Dilip Mahalanabis, who was 88, had been admitted to Apollo Gleneagles Hospital at EM Bypass in Kolkata with various health issues, including a problem in his lungs.
New Delhi: Indian pediatrician Dilip Mahalanabis, a pioneer in the use of oral rehydration theory to treat diarrheal diseases and develop ORS, died on Sunday at a city hospital in Kolkata. He was 87 years old. His family sources said that he was admitted to a private hospital in Kolkata a few weeks ago with several age-related ailments including lung problems. However, all the efforts of the doctors to revive his health condition failed and finally, he passed away on Sunday.
Rehydration is an alternative in principle for the prevention and treatment of dehydration from diarrhea in an emergency when intravenous therapy is not available. According to World Health Organization (WHO) estimates, the oral rehydration therapy is estimated to have saved over 60 million lives.
He was awarded the Polin Prize in 2002 and the Prince Mahidol Prize in 2006. He was elected as a Foreign Member of the Royal Swedish Academy of Sciences in 1994. However, there is hardly any recognition from the central government for his contribution in a field. The drug that saved millions of lives.
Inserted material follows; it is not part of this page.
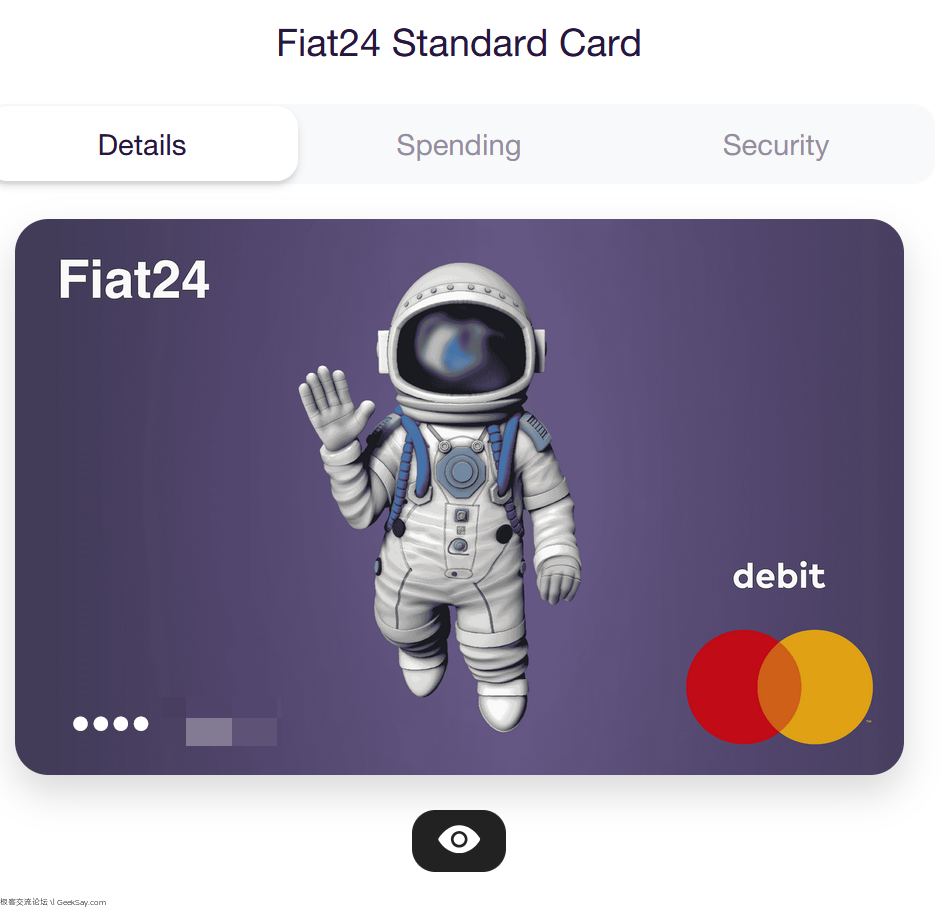Switch to the Spending tab
This screenshot has width=942, height=908.
(x=458, y=145)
Due to his death, there is mourning in the medical world in the state.
Born on November 12 in 1934, Dr Mahalanabis graduated from Calcutta Medical College and Hospital in 1958 and started his practice in paediatrics.
He joined the National Health Service in London two years later and did his MRCP. Dr Mahalanabis later joined Johns Hopkins University, which had an international centre at Beliaghata ID Hospital in Kolkata for cholera treatment.
Dr Mahalanabis returned to India and started his research on oral rehydration therapy in 1964. ORS is a solution consisting of a mixture of table salt, baking soda and commercial glucose to treat diarrheal diseases.
During the Bangladesh war in 1971, millions of refugees fled from former East Pakistan and took shelter in various camps in West Bengal. An outbreak of Cholera infected many of them, Dr Mahalanabis along with his staff used the ORT which not only reduced the death rate among the refugees but also curbed the spread of the disease.
ORT was later known as ORS globally with the publication of his work in Johns Hopkins Medical Journal and Lancet.